## Document:
════════════════════
This PR is an attempt to fix#8257 and fix#10985 (which is
duplicate-ish)
# Description
The parser currently doesn't know how to deal with colons appearing
while lexing whitespace-terminated tokens specifying a record value.
Most notably, this means you can't use datetime literals in record value
position (and as a consequence, `| to nuon | from nuon` roundtrips can
fail), but it also means that bare words containing colons cause a
non-useful error message.
![image](https://github.com/user-attachments/assets/f04a8417-ee18-44e7-90eb-a0ecef943a0f)
`parser::parse_record` calls `lex::lex` with the `:` colon character in
the `special_tokens` argument. This allows colons to terminate record
keys, but as a side effect, it also causes colons to terminate record
*values*. I added a new function `lex::lex_n_tokens`, which allows the
caller to drive the lexing process more explicitly, and used it in
`parser::parse_record` to let colons terminate record keys while not
giving them special treatment when appearing in record values.
════════════════════
Listing from a collection:
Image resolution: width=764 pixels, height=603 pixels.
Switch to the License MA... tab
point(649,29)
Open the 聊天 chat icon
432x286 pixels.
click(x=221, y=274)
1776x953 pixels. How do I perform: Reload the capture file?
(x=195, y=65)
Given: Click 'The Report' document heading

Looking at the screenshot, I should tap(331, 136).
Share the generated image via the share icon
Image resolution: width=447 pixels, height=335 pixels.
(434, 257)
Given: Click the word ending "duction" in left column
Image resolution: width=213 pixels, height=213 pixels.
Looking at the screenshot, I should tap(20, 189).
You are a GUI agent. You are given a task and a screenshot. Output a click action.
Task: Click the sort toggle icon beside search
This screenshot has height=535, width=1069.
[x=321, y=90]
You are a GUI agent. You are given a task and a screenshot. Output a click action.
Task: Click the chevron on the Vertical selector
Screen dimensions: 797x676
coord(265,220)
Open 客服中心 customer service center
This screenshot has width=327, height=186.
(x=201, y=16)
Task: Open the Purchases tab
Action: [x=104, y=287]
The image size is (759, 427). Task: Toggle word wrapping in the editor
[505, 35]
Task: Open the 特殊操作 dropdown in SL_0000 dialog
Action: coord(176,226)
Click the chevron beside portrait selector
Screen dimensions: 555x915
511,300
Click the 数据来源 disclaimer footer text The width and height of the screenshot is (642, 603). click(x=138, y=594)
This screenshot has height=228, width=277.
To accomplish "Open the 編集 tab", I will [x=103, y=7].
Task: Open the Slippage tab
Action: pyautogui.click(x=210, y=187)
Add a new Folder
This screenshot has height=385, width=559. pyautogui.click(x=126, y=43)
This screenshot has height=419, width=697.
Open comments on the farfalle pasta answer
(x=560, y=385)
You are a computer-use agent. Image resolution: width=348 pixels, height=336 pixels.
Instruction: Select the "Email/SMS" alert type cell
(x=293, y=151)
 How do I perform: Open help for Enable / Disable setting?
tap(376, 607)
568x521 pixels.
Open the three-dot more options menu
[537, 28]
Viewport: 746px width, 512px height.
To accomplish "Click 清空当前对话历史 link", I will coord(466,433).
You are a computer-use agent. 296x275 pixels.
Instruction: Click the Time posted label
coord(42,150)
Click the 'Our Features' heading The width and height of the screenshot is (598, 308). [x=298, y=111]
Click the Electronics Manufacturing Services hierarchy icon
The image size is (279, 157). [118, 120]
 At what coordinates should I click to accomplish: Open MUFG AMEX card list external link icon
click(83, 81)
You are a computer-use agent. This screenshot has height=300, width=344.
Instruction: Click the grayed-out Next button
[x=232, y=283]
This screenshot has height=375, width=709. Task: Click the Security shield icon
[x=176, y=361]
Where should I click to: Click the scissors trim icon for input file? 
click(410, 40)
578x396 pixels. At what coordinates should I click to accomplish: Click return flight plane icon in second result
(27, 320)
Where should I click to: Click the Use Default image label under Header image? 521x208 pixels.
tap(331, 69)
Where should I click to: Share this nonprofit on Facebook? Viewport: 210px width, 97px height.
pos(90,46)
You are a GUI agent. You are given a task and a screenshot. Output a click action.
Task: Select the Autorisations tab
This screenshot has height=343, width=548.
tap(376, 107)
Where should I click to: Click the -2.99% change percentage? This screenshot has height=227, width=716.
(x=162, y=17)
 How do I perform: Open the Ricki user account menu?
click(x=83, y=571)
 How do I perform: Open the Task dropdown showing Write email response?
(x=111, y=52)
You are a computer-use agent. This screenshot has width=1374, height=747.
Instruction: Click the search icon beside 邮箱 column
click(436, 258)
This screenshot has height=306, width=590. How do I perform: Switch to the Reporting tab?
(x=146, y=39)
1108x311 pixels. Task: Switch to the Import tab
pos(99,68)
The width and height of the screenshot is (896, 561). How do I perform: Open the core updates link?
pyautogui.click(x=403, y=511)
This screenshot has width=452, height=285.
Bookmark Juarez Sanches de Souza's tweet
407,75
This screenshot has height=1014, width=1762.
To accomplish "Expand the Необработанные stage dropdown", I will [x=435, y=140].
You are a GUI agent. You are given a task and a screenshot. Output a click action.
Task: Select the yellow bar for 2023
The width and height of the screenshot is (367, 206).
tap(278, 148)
════════════════════
## Instruction 1:
In the pull request description, what is the name of the new function added to drive the lexing process more explicitly?
## Instruction 2:
Turn everything in the listing from the line containing "How do I perform: Open help" down to the line containing "click(83, 81)" into a numbered list, leaving out any blank lines.

## Task result 1:
`lex::lex_n_tokens`

## Task result 2:
1.  How do I perform: Open help for Enable / Disable setting?
2. tap(376, 607)
3. 568x521 pixels.
4. Open the three-dot more options menu
5. [537, 28]
6. Viewport: 746px width, 512px height.
7. To accomplish "Click 清空当前对话历史 link", I will coord(466,433).
8. You are a computer-use agent. 296x275 pixels.
9. Instruction: Click the Time posted label
10. coord(42,150)
11. Click the 'Our Features' heading The width and height of the screenshot is (598, 308). [x=298, y=111]
12. Click the Electronics Manufacturing Services hierarchy icon
13. The image size is (279, 157). [118, 120]
14.  At what coordinates should I click to accomplish: Open MUFG AMEX card list external link icon
15. click(83, 81)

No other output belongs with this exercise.